++++ PROVIDED DATA ++++

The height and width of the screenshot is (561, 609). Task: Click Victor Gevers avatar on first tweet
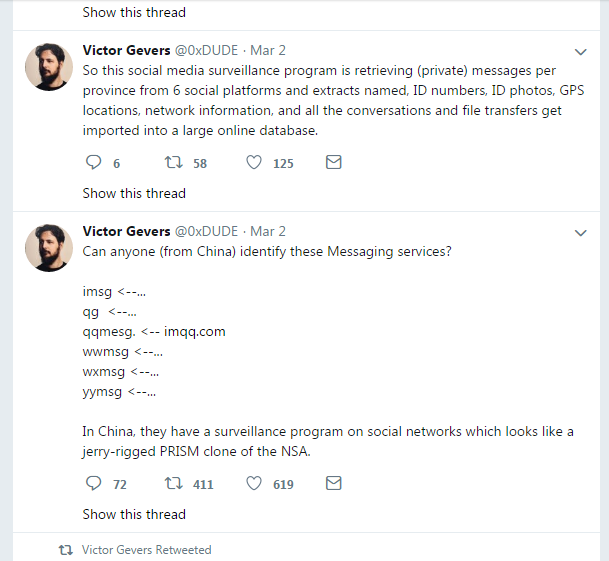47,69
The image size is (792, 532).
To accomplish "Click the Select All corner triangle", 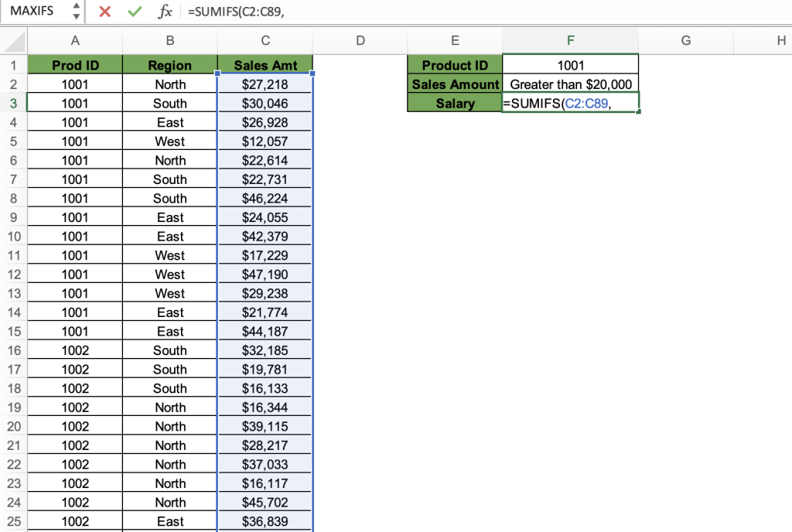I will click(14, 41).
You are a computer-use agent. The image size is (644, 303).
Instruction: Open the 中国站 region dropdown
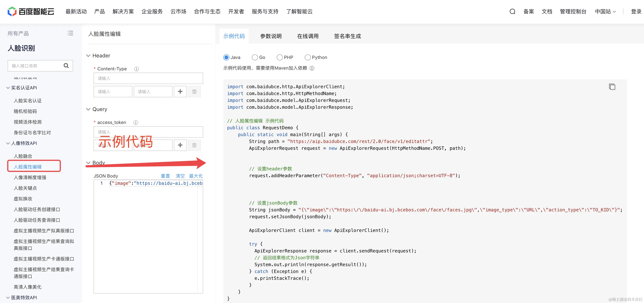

++++
++++ PROVIDED DATA ++++

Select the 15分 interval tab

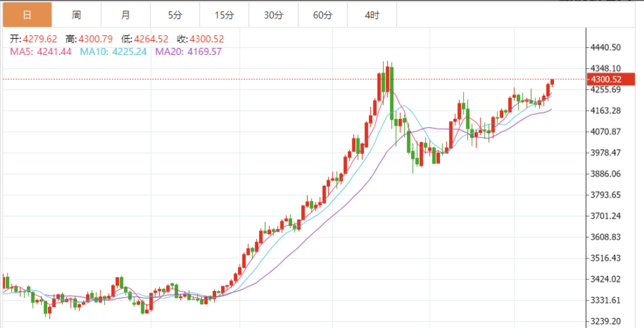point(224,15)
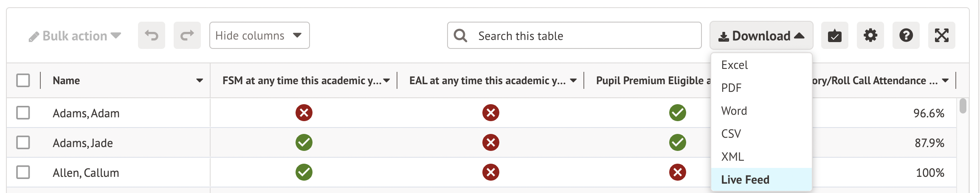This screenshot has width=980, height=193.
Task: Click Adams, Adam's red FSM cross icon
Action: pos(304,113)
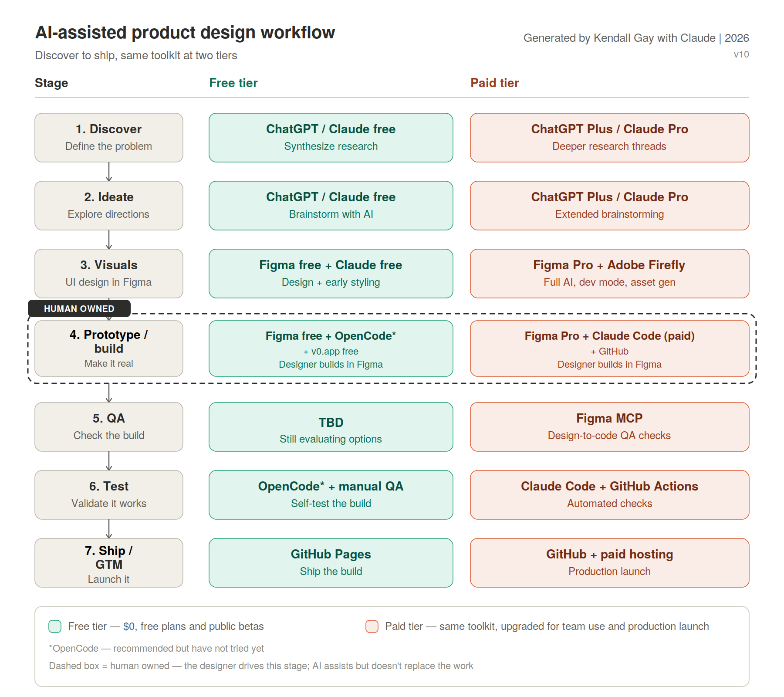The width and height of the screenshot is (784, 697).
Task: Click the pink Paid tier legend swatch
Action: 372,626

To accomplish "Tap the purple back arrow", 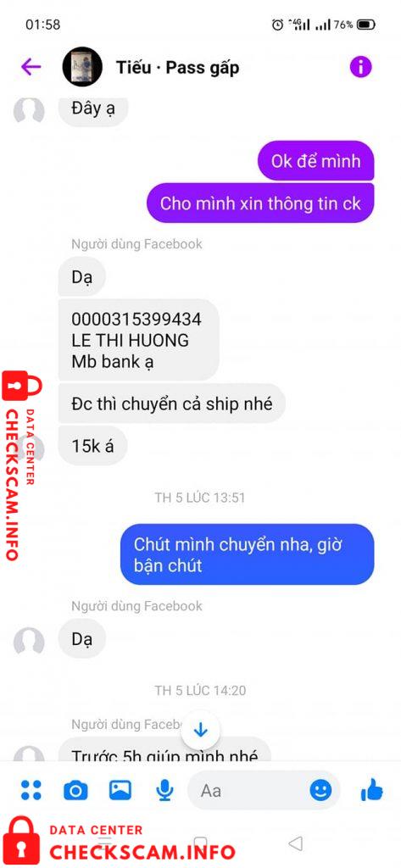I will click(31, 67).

++++

**OBJECTIVE**
Tally how many lines in the entries above contain the string "image", with case counting, and reply with that number alone.

**OUTPUT OF THE TASK**
2